── TEXT SHOWN ──

# What did coal gondolas look like?



## Hoytguy (Jan 7, 2018)

Hi guys. Ive been trying to figure out what the coal gondolas of the mid 1800s looked like.

Ive googled this but keep finding different answers. Maybe their were several different ones?


----------



## gregc (Apr 25, 2015)

i found these under


----------



## Hoytguy (Jan 7, 2018)

Ok ive found those and assumed because they're wood sides they would be correct. But i also keep finding steel sided ones as well as ones with large round cylinders on a flat bed

I cant find cars that look like those with wood sides. I went to a train show and looked through hundreds of rolling stock


----------



## gregc (Apr 25, 2015)

Hoytguy said:


> Ok ive found those and assumed because they're wood sides they would be correct. But i also keep finding steel sided ones as well as ones with large round cylinders on a flat bed
> 
> I cant find cars that look like those with wood sides. I went to a train show and looked through hundreds of rolling stock


the flat cars with large round cylinders are early tank cars.










hopper cars have doors underneath the car allowing the contents to be easily unloaded. it looks like there were early wooden hopper cars










wooden gondolas were used to haul coal before hoppers and must have been unloaded using manual labor and shovels.

after coal started be transported in hopper cars, there was still a need for gondolas, made from wood or metal.


----------



## Old_Hobo (Feb 20, 2014)

Hoytguy said:


> I cant find cars that look like those with wood sides. I went to a train show and looked through hundreds of rolling stock


Intermountain makes them.....

http://www.modeltrainforum.com/attachment.php?attachmentid=436281&stc=1&d=1523853083


----------



## wvgca (Jan 21, 2013)

tichy make coal / ore 28 foot hoppers for the 1890;s era


----------



## Hoytguy (Jan 7, 2018)

I guess i was hoping to find something that actually looked like real weathered wood . I'll have to figure something out


----------



## J.C. (Dec 24, 2016)

───

__REQUIRED TASK 1__: Count the lines of the listing below that contain the string "will", treating uppercase and lowercase as different, and reply with the number alone.

── RECORDS PROVIDED ──

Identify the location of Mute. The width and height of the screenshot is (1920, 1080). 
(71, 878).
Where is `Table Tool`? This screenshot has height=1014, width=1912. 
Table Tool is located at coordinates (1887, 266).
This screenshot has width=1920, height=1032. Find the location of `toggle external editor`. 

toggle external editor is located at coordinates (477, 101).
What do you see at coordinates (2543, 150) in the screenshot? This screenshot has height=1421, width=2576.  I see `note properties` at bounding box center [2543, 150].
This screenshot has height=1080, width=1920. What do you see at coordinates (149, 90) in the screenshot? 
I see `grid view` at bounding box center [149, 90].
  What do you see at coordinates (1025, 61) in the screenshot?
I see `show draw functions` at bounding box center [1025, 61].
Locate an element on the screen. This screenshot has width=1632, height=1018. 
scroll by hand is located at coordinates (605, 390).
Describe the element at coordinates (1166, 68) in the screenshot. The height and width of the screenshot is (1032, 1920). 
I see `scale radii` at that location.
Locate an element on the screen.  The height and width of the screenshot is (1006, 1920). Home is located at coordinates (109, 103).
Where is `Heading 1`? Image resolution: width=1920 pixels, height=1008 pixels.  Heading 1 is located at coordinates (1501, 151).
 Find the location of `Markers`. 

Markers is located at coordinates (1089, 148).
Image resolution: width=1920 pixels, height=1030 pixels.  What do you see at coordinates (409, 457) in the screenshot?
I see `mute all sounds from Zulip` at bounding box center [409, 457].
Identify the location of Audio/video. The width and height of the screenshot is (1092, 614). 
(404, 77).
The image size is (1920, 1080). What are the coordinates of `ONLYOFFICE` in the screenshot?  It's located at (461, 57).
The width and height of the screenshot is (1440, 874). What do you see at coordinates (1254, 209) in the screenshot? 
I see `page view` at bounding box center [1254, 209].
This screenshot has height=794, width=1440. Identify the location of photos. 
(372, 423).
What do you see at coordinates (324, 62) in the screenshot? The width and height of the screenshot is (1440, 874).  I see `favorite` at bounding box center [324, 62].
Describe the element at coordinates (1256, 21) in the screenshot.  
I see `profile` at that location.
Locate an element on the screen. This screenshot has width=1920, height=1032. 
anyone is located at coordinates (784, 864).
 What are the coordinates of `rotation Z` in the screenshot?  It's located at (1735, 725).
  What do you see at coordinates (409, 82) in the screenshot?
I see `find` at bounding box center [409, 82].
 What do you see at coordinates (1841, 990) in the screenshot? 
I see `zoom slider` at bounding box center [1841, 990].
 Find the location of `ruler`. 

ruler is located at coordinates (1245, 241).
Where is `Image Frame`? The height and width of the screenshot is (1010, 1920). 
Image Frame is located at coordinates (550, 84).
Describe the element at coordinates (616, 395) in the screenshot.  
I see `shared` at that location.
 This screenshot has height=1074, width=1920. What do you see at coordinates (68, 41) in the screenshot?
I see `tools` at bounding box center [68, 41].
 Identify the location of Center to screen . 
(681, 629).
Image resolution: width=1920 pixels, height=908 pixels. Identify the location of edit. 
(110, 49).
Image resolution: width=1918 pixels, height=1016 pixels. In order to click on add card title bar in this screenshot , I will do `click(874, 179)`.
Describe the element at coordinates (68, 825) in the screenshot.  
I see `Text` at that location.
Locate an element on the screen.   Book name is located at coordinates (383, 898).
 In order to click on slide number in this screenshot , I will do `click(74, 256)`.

───

__REQUIRED TASK 2__: Reproduce the entire coal gondola forum thread verbatim.

__EXERCISE RESPONSE 1__: 2

__EXERCISE RESPONSE 2__:
# What did coal gondolas look like?



## Hoytguy (Jan 7, 2018)

Hi guys. Ive been trying to figure out what the coal gondolas of the mid 1800s looked like.

Ive googled this but keep finding different answers. Maybe their were several different ones?


----------



## gregc (Apr 25, 2015)

i found these under


----------



## Hoytguy (Jan 7, 2018)

Ok ive found those and assumed because they're wood sides they would be correct. But i also keep finding steel sided ones as well as ones with large round cylinders on a flat bed

I cant find cars that look like those with wood sides. I went to a train show and looked through hundreds of rolling stock


----------



## gregc (Apr 25, 2015)

Hoytguy said:


> Ok ive found those and assumed because they're wood sides they would be correct. But i also keep finding steel sided ones as well as ones with large round cylinders on a flat bed
> 
> I cant find cars that look like those with wood sides. I went to a train show and looked through hundreds of rolling stock


the flat cars with large round cylinders are early tank cars.










hopper cars have doors underneath the car allowing the contents to be easily unloaded. it looks like there were early wooden hopper cars










wooden gondolas were used to haul coal before hoppers and must have been unloaded using manual labor and shovels.

after coal started be transported in hopper cars, there was still a need for gondolas, made from wood or metal.


----------



## Old_Hobo (Feb 20, 2014)

Hoytguy said:


> I cant find cars that look like those with wood sides. I went to a train show and looked through hundreds of rolling stock


Intermountain makes them.....

http://www.modeltrainforum.com/attachment.php?attachmentid=436281&stc=1&d=1523853083


----------



## wvgca (Jan 21, 2013)

tichy make coal / ore 28 foot hoppers for the 1890;s era


----------



## Hoytguy (Jan 7, 2018)

I guess i was hoping to find something that actually looked like real weathered wood . I'll have to figure something out


----------



## J.C. (Dec 24, 2016)